■ What you need to do ■
After locating the line with "This screenshot has width=701, height=556." in the entries below, output it and each following line up to and including the line with "Screen dimensions: 1093x590", exactly and without pictures.

■ Exercise inputs ■
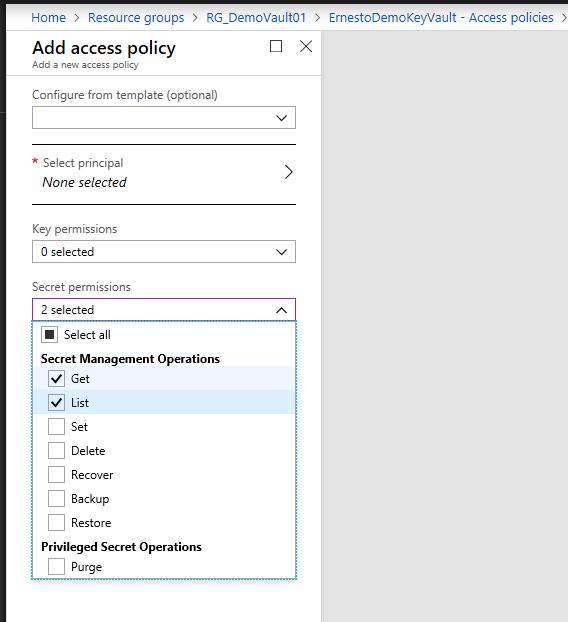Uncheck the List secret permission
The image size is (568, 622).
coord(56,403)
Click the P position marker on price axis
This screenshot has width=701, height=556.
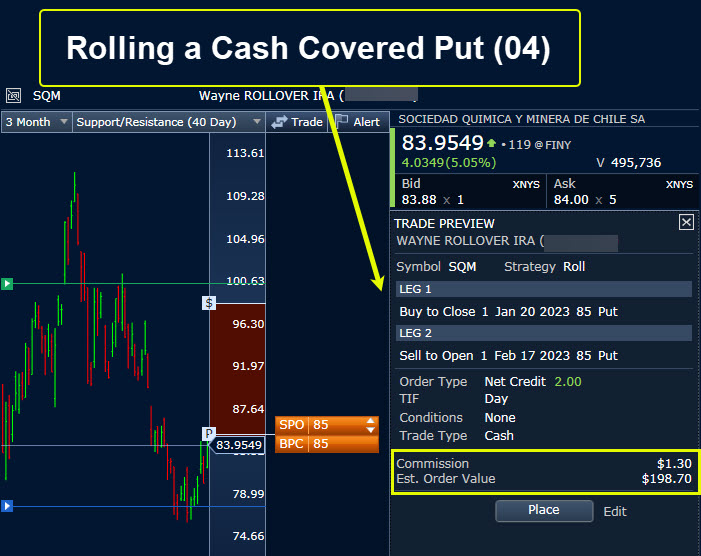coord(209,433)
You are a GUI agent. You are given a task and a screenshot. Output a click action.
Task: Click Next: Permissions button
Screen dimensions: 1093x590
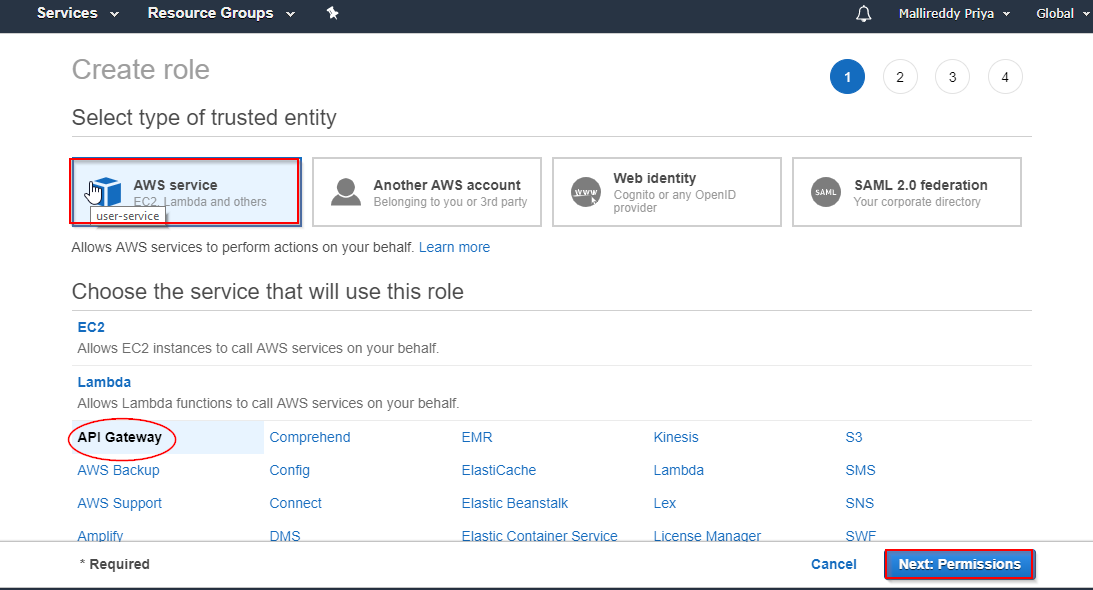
==
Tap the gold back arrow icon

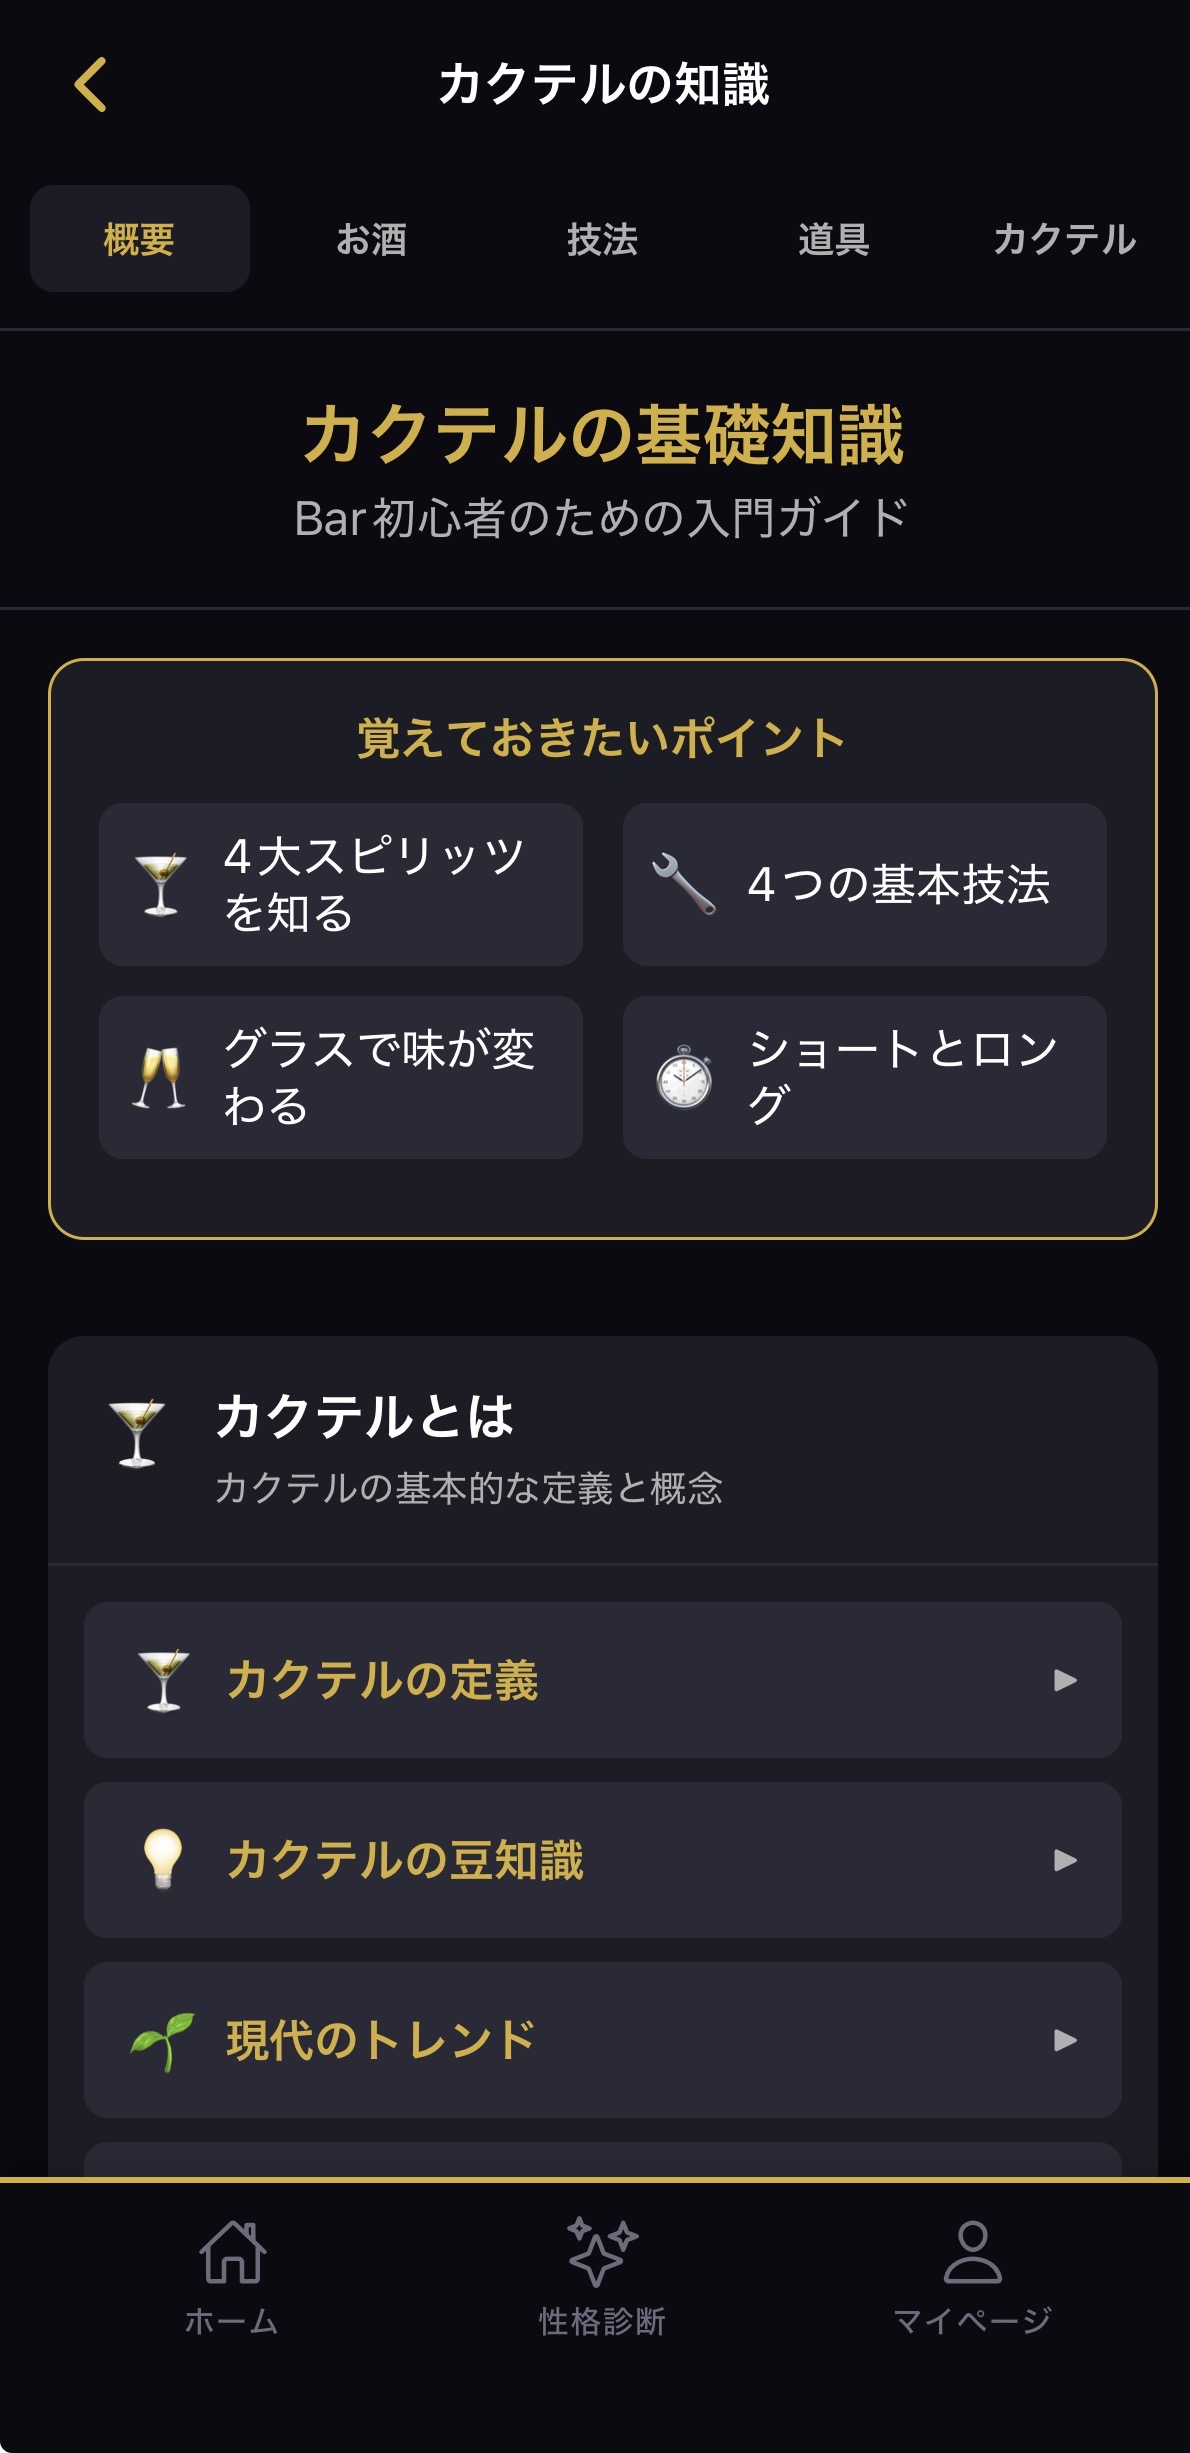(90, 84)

■ Answer section ■
This screenshot has width=701, height=556.
coord(209,433)
You are a GUI agent. You are given a task and a screenshot. Output a click action.
Task: Click Next: Permissions button
Screen dimensions: 1093x590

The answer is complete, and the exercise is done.